Mario Mendoza y la desolación contemporánea: Vírgenes y toxicómanos

Mario Mendoza y la desolación contemporánea: Vírgenes y toxicómanos

En la obra de Mario Mendoza, uno de los narradores más intensos y perturbadores de la literatura colombiana reciente, la ciudad y sus habitantes son siempre un campo de batalla entre lo real y lo delirante. Su novela Vírgenes y toxicómanos (Planeta) es un ejemplo contundente: un relato que sacude desde la primera página y que sigue resonando en el lector mucho después de haber cerrado el libro.

La historia gira en torno a Anton Echeverry, un abogado comprometido con la defensa de los derechos humanos que se derrumba tras la muerte enigmática de su esposa. A partir de entonces, su vida se convierte en un tránsito entre el dolor, la obsesión y un proyecto desesperado por salvar a su hijo Martín, un joven sociólogo brillante que quedó discapacitado tras un accidente.

En ese vínculo truncado entre padre e hijo se abre la herida central de la novela. El hallazgo de Anton de que Martín y un amigo —también marcado por la enfermedad y la precariedad— se definen a sí mismos como “la tristeza de Dios” funciona como detonante. El padre pone en marcha un plan audaz para rescatarlo, pero las consecuencias de ese gesto lo arrastran a un terreno donde los límites entre la cordura y el delirio, entre lo real y lo alucinatorio, se vuelven difusos.

Con una escritura que se mueve entre lo filosófico y lo visceral, Mendoza convierte esta historia en una exploración de los estados intermedios de la existencia. Vírgenes y toxicómanos habla de la fragilidad humana, del desarraigo y de la imposibilidad de aferrarse a certezas en un mundo que se desmorona. “Hay muchos mundos, muchos estados. Todos estamos en tránsito. Nada aparece de la nada y nada desaparece del todo”, se lee en uno de sus pasajes, casi como un eco que sintetiza la obra.
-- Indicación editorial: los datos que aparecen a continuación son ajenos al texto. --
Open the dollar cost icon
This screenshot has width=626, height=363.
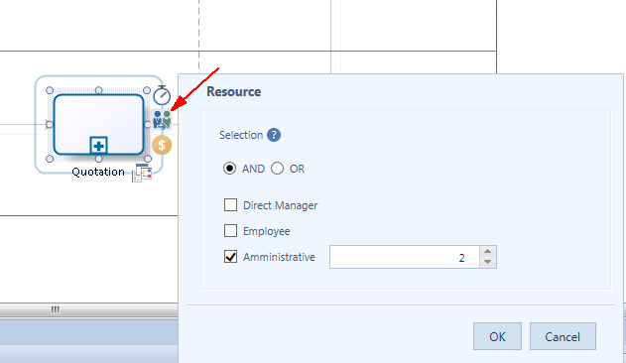coord(162,145)
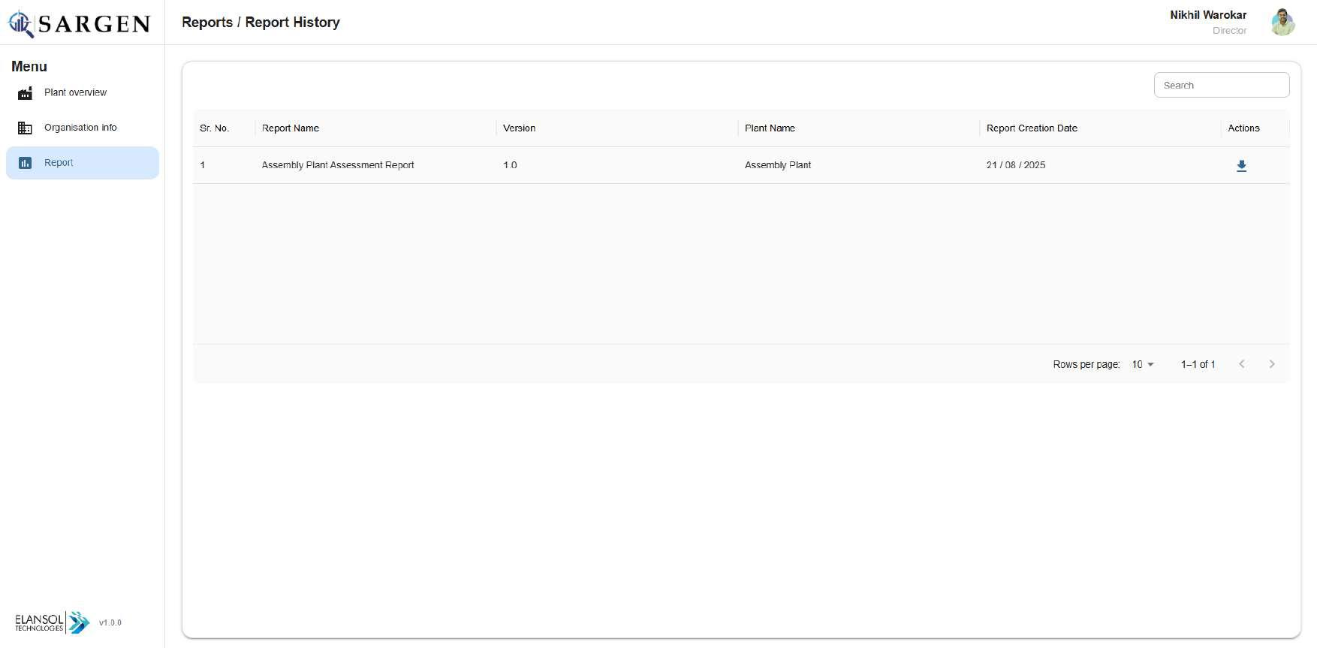Download the Assembly Plant Assessment Report
The height and width of the screenshot is (648, 1317).
[1241, 166]
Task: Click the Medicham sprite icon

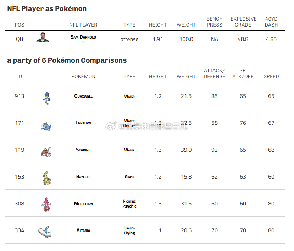Action: (46, 204)
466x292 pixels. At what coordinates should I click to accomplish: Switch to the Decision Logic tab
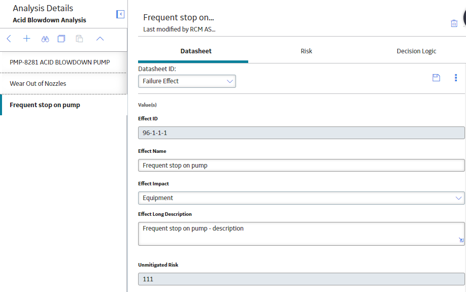click(416, 51)
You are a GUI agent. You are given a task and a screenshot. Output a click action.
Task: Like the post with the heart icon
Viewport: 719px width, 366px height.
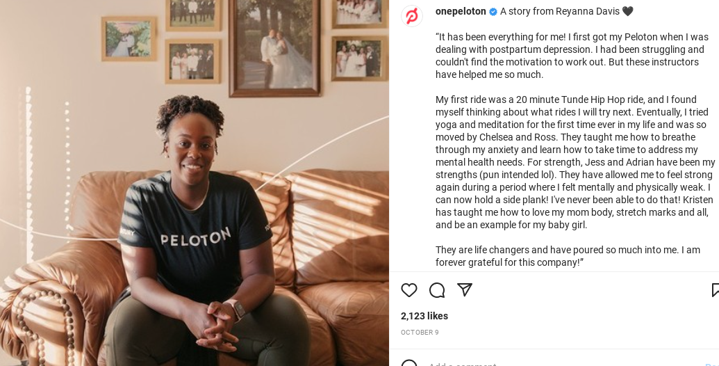pos(409,290)
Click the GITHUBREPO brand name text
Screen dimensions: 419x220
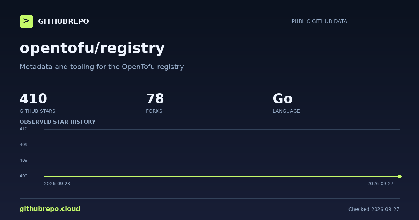(x=64, y=21)
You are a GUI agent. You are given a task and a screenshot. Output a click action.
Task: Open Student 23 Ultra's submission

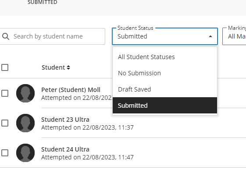click(65, 120)
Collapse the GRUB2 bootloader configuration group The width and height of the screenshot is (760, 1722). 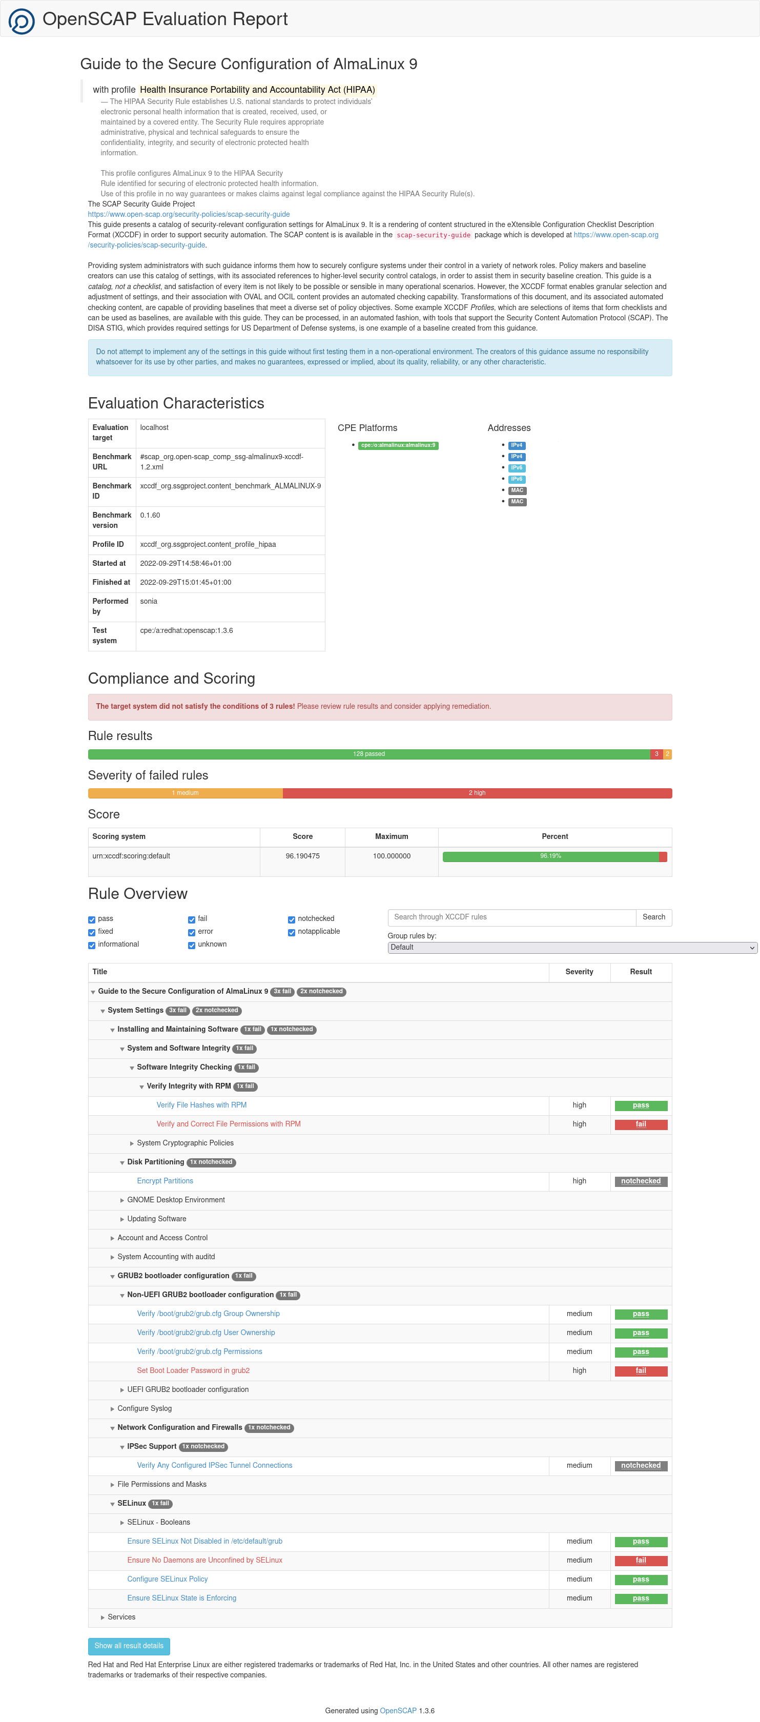[x=173, y=1276]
Nada es lo que parece en esta novela: ni la familia, ni la ciudad, ni la identidad. Lo que emerge, en cambio, es una radiografía descarnada de la soledad contemporánea y del peso insoportable de las pérdidas. Mendoza reafirma aquí su capacidad para incomodar, para descolocar al lector y enfrentarlo a la intemperie de la existencia.